----- Page text
Bitstream Autocorrelation (BACF) is fast and accurate. What can be better? Well, two BACFs in parallel!
No PDA (Pitch Detection Algorithm) can achieve 100% accuracy. And the constraints of real-time pitch detection has proven to be a real challenge. BACF can at times give wrong results. For example, here’s the result of one of the tests (the hammer-on-pull-off example):
Take note of the two spikes. For all the tests I have thus far, I am achieving error rates less than 1%, which is pretty good. But it is not perfect. The spikes stick out like a sore thumb.
Now, the astute reader will probably want to comment that these outliers can be eliminated using a median filter: a non-linear digital filtering technique, often used to remove noise. And indeed, that is what I did, up until recently. The problem with using a median filter is that it can delay detection at note onsets. Such additional latency is undesirable especially in the lower frequency ranges.
BACF is wicked fast! Here are some numbers from my tests (using a 2015 i7 MacBook Pro):
“Tapping D”: 46.5438 nanoseconds per sample.
“Hammer-Pull High E”: 47.9835 nanoseconds per sample.
“Slide G”: 46.0815 nanoseconds per sample.
“Bend-Slide G”: 45.1953 nanoseconds per sample.
----------
----- Dataset rows
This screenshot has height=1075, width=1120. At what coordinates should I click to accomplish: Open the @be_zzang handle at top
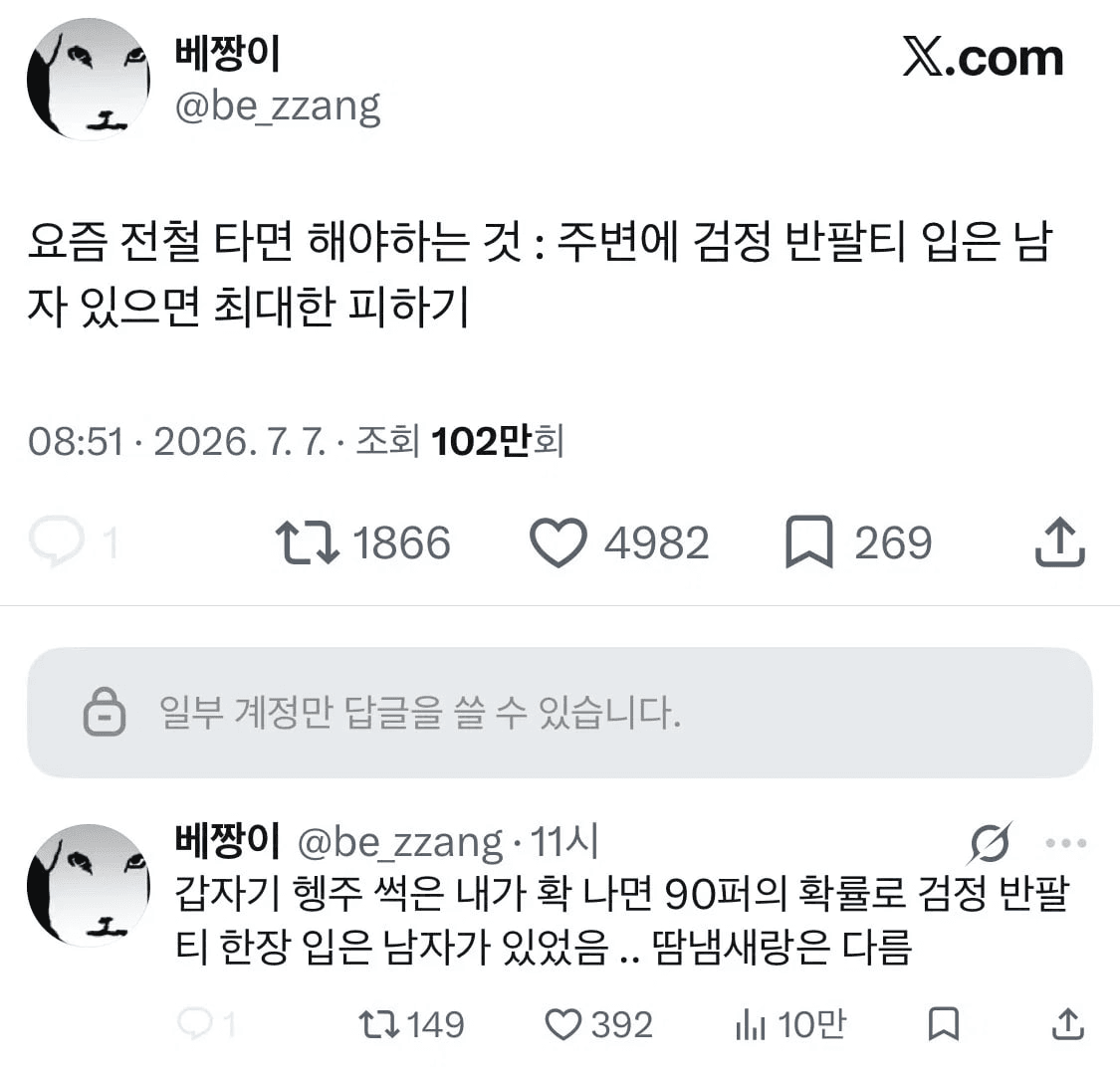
----------
----- Dataset rows
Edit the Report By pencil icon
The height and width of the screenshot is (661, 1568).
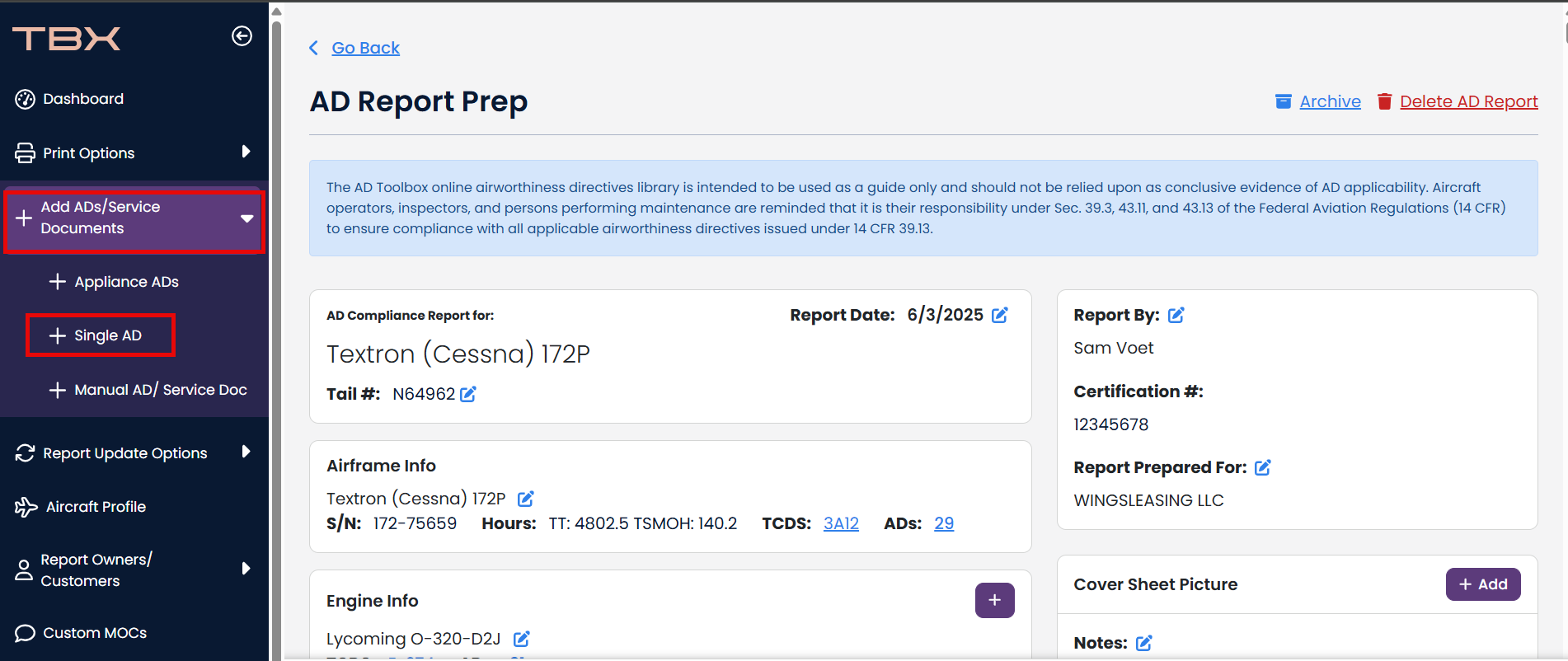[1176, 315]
----------
▶ **Requirement 1**
Decide whether each statement agrees with the BACF text, answering yes or no and quoting the deciding words: (a) The tests reported so far show error rates below 1%. (b) The author has never used a median filter to remove the outliers. (c) The "Slide G" test took more than 47 nanoseconds per sample.
▶ **Requirement 2**
According to the BACF text, why is a median filter a problematic way to eliminate the outlier spikes? Answer in one to three sentences.

▶ **Task answer 1**
(a) Yes: "I am achieving error rates less than 1%"
(b) No: "And indeed, that is what I did, up until recently."
(c) No: "“Slide G”: 46.0815 nanoseconds per sample."

▶ **Task answer 2**
A median filter can delay detection at note onsets. This added latency is undesirable, particularly in the lower frequency ranges.